If you have two std::unique_ptr pointing to the same object (address), then you did something wrong!
unique_ptr objects own their pointer uniquely: no other facility shall take care of deleting the object, and thus no other managed pointer should point to its managed object, since as soon as they have to, unique_ptr objects delete their managed object without taking into account whether other pointers still point to the same object or not, and thus leaving any other pointers that point there as pointing to an invalid location.
Also, technically, you could wrap the same "raw" pointer into two distinct unique_ptr objects.
This must not be done, because the first of the two unique_ptr instances that goes out of scope will destroy the object, leaving the other unique_ptr instance with a dangling pointer! Still, you could do that...
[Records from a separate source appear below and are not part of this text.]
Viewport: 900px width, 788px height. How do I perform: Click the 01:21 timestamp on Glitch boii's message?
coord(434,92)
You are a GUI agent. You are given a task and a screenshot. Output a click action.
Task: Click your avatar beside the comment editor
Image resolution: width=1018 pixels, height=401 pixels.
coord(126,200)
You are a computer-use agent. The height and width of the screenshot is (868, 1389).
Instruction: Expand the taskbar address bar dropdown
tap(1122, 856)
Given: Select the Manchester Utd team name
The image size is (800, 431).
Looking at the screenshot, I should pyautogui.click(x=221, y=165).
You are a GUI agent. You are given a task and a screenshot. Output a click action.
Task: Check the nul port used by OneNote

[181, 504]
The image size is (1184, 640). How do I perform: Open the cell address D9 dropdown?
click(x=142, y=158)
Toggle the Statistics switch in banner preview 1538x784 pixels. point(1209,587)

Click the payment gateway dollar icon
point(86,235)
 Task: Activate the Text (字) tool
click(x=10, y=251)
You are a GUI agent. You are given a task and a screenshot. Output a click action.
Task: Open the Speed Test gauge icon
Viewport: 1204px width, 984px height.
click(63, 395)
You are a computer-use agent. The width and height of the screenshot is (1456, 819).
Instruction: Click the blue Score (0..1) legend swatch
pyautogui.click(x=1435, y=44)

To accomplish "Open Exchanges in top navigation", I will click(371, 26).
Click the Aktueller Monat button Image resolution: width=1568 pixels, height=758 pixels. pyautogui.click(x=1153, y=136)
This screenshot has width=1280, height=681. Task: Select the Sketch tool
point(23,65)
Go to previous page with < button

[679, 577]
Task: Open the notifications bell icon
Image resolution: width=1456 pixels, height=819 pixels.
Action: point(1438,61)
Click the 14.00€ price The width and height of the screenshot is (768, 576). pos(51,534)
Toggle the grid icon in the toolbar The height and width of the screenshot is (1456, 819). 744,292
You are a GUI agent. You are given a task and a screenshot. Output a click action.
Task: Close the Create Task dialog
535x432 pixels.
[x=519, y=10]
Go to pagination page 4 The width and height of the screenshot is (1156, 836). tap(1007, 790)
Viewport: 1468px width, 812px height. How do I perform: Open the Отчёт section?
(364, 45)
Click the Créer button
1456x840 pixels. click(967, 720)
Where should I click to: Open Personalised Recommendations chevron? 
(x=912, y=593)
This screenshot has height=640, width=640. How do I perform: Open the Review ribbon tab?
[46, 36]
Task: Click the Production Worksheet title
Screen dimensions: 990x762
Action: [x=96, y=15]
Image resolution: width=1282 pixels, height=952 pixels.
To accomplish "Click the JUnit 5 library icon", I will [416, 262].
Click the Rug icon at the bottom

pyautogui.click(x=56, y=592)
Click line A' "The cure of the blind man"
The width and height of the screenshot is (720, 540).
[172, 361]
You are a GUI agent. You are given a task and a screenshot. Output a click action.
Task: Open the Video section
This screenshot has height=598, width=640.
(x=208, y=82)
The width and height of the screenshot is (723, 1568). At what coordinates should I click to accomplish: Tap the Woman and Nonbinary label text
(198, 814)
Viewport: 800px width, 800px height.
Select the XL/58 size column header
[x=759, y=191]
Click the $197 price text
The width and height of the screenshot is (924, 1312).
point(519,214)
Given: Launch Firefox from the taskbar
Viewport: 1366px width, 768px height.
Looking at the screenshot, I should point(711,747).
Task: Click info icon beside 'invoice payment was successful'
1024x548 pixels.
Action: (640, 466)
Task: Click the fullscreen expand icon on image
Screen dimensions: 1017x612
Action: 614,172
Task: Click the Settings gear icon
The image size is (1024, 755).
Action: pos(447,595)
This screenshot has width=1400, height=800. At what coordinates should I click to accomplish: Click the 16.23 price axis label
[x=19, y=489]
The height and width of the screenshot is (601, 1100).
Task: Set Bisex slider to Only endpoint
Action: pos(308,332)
It could make sense if there was a custom deleter involved. Maybe there's a device that can be initialized multiple times, but must be uninitialized the same number of times. unique_ptr provides one way to do this.
I think you are effectively emulating the "reference counting" mechanism here, with a unique_ptr and a custom deleter, even though std::shared_ptr already provides exactly that out-of-the-box: https://www.cplusplus.com/reference/memory/shared_ptr/
I think that's one way to look at it, but device could be a third-party thing. I've found this multiple initialization pattern to be fairly common.
In this setup, each unique_ptr assumes a unique responsibility for uninitializing the device. This
is somewhat different than sharing one responsibility across multiple shared_ptrs. And the costs are lower, since this way the reference counting is only done once, by the device.
Maybe a custom scope_guard type would be more suitable. unique_ptr does the job, but it only works for pointer-like resources.